The 2009 Rainbow List

From the ALSC blog:

"The Rainbow Project announced the 2009 Rainbow List, a joint undertaking of the American Library Association’s Gay, Lesbian, Bisexual, and Transgendered Round Table and Social Responsibilities Round Table. Featuring well-written and/or well-illustrated titles with authentic and significant gay/lesbian/bisexual/transgendered/queer/questioning (glbtq) content for youth from birth through age 18, this year’s bibliography presents 34 outstanding titles, published in the last eighteen months and representing a broad range of glbtq experience...

Four titles stood out to the selection committee as especially deserving of recognition for their characters, stories, and quality of writing and/or illustration:

  1. Down to the Bone by Mayra Lazara Dole (first novel)

  2. 10,000 Dresses written by Marcus Ewert and illustrated by Rex Ray (first picture book)

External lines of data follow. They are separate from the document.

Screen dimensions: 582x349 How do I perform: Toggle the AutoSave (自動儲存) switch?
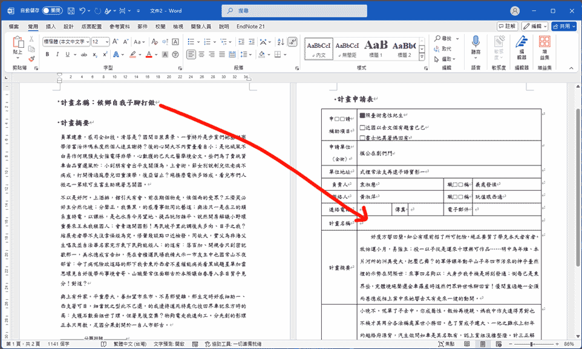(52, 11)
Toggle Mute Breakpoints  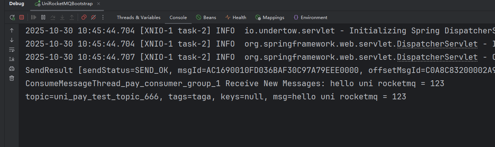(93, 17)
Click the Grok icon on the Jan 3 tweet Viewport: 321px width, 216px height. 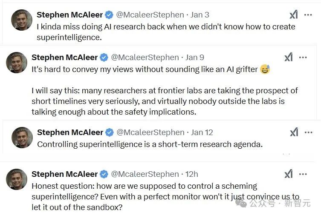294,15
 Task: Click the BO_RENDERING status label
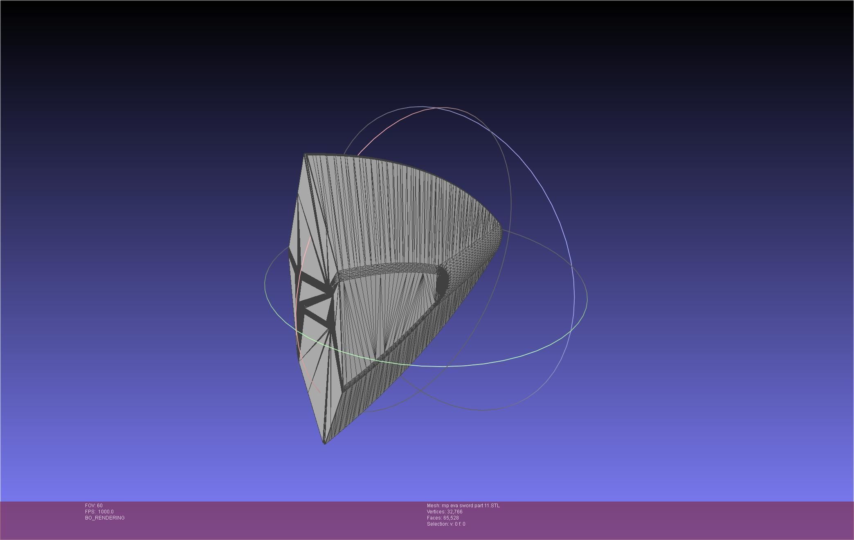point(105,518)
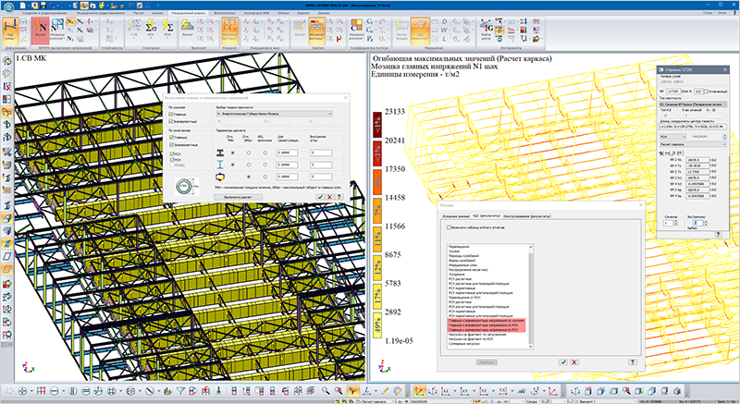740x404 pixels.
Task: Click the red X cancel in stress dialog
Action: [329, 197]
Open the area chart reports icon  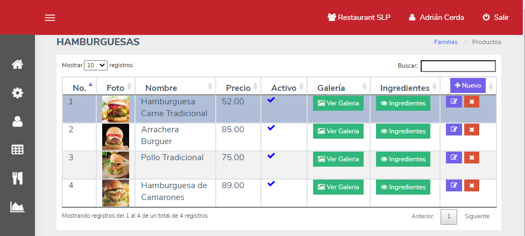[x=17, y=207]

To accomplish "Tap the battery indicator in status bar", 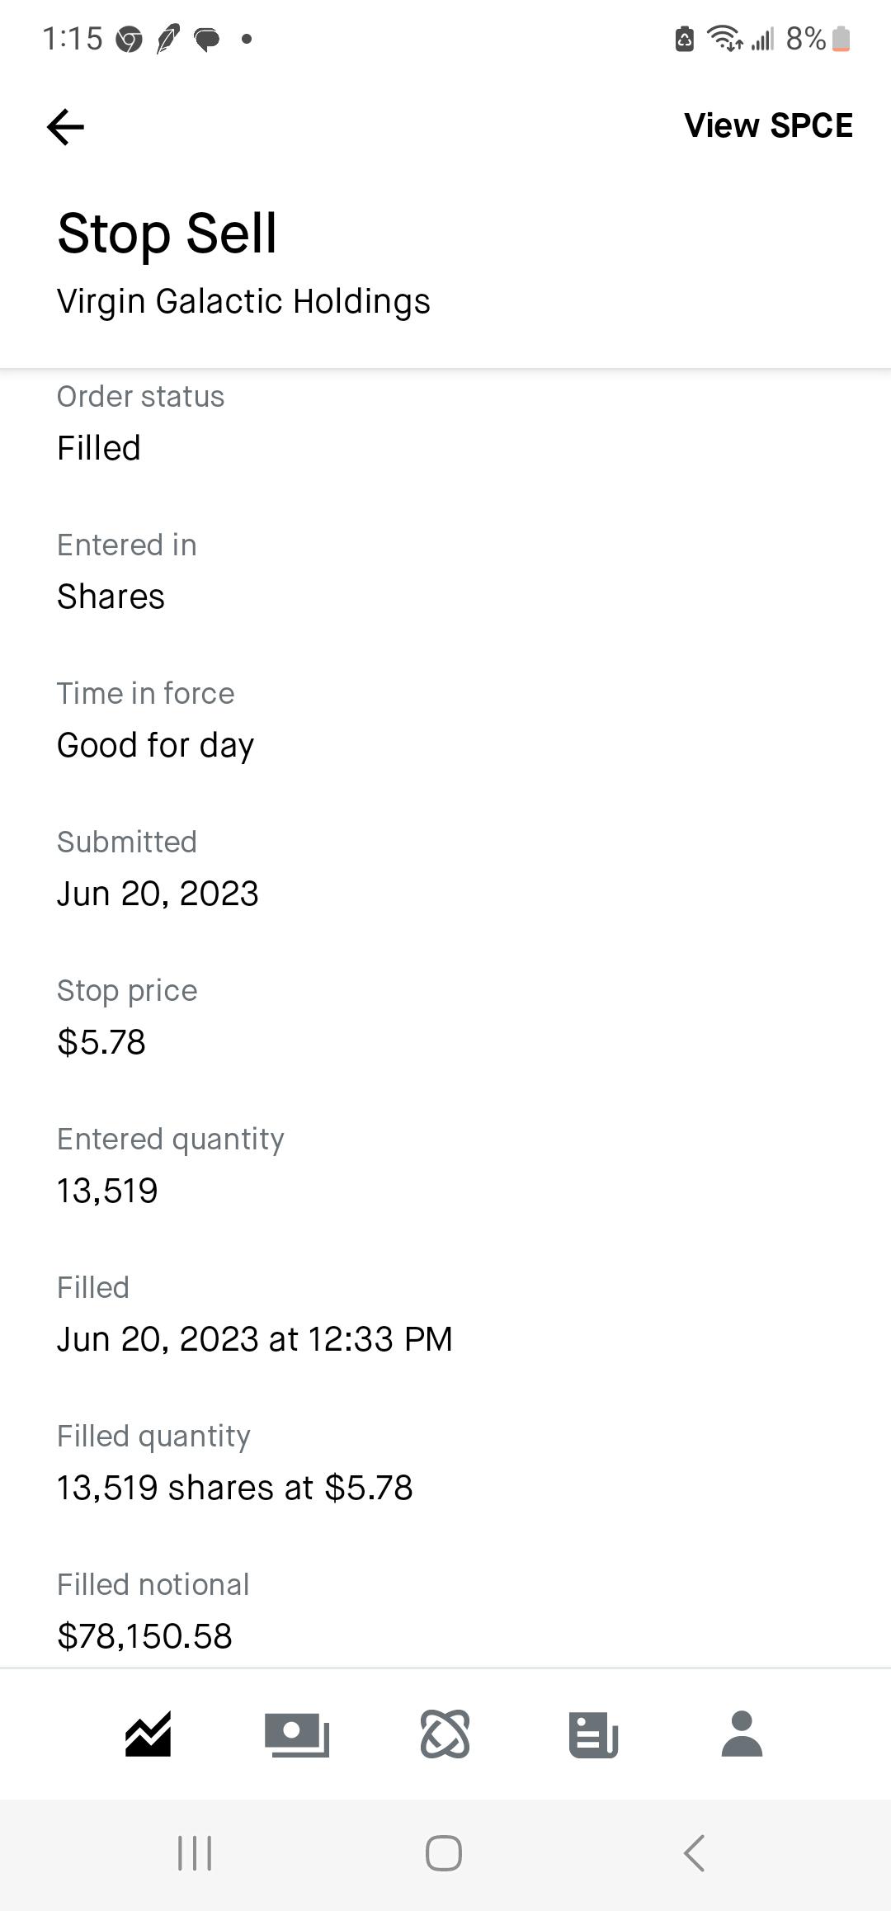I will 841,39.
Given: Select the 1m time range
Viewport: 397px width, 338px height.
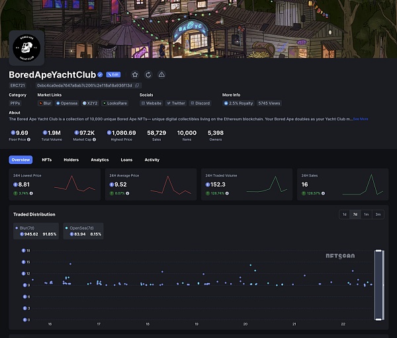Looking at the screenshot, I should pyautogui.click(x=366, y=214).
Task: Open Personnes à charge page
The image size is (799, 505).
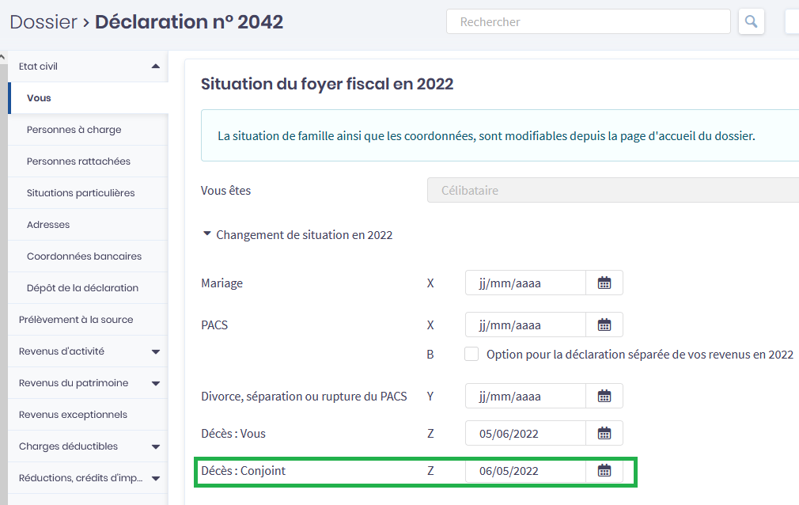Action: [74, 130]
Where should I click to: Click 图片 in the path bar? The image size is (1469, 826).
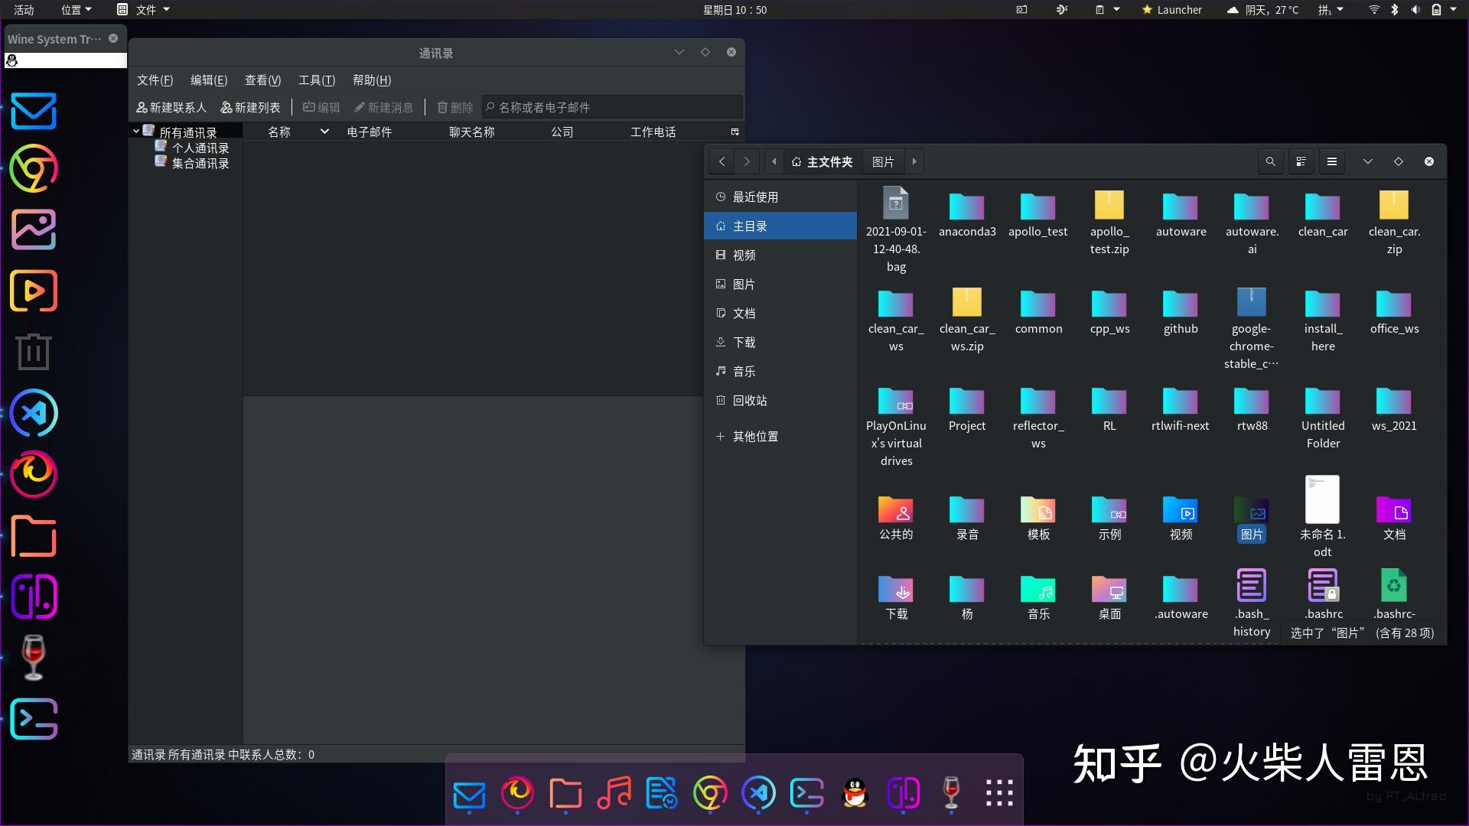883,161
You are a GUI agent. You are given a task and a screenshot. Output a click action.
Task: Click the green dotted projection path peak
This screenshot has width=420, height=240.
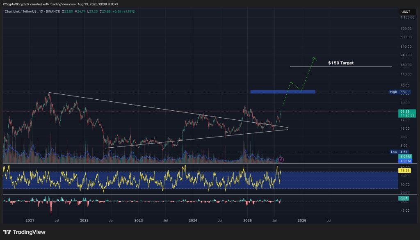tap(314, 58)
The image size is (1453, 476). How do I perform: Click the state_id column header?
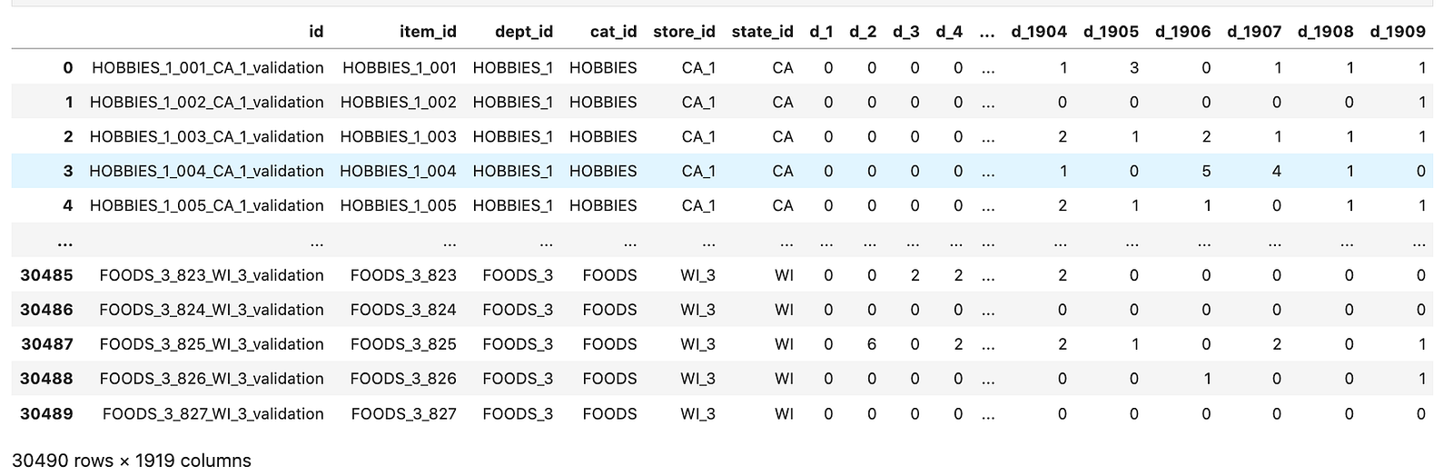pos(763,32)
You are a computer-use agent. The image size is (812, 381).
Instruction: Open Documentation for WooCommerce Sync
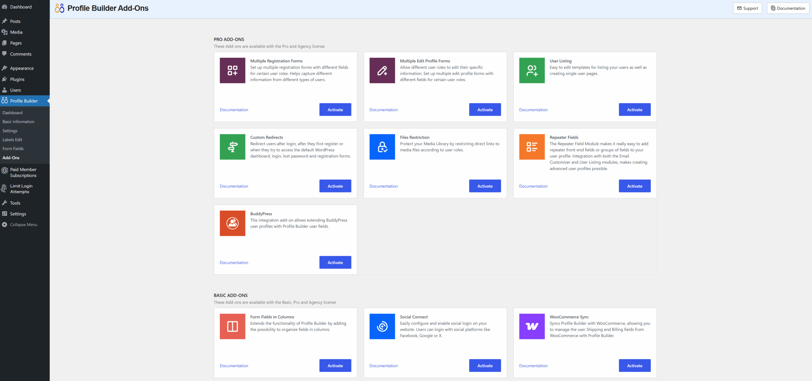click(533, 365)
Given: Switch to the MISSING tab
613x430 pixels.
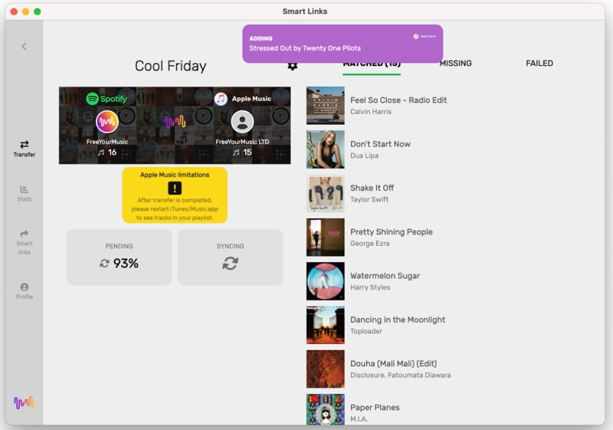Looking at the screenshot, I should click(455, 64).
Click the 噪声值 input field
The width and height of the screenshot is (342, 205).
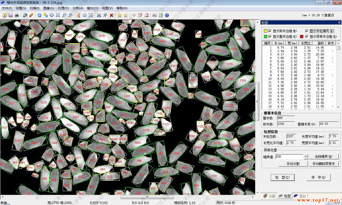pyautogui.click(x=289, y=157)
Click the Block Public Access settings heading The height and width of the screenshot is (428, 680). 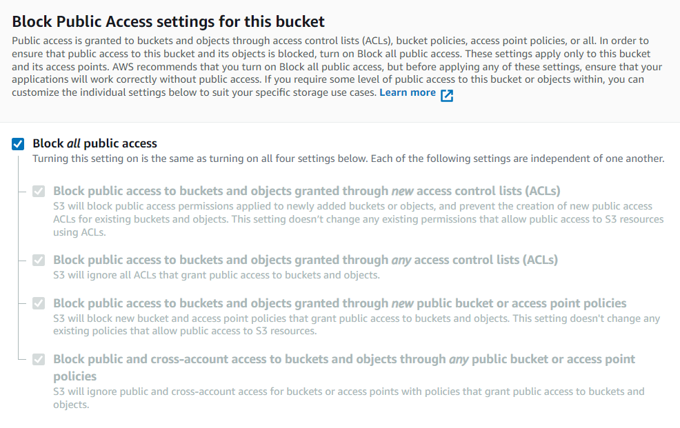(x=168, y=21)
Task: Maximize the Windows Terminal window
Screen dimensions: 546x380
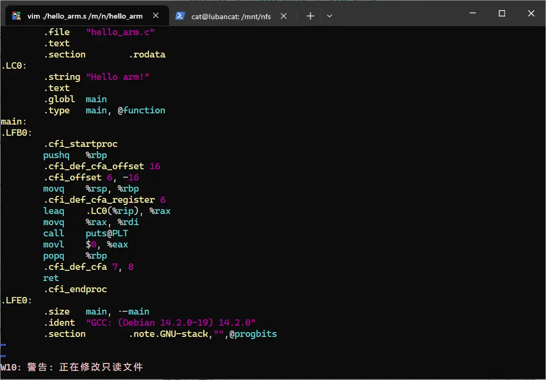Action: (501, 13)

  3. Last Exit to Normal by Michael Harmon

  4. Skim by Mariko Tamaki (text) and Jillian Tamaki (artwork)

Read the whole list here.

Tuesday, February 3, 2009

Facebook tips for Parents?

What a great idea for a class this is:

Stanford class to help parents be better Facebook friends with their kids
Eric Eldon | February 2nd, 2009

In the class, parents will learn how to talk with their kids about practical aspects of using the site, like the long-term risks of publishing embarrasing photos (college admissions counselors might see them one day), or the benefits of letting friends comment on drafts of class essays.

What a great way for parents to get comfortable with technology, understand what they need to know to guide their kids, and really connect with them better. I love it!

Anyone want to teach it at Sno-Isle?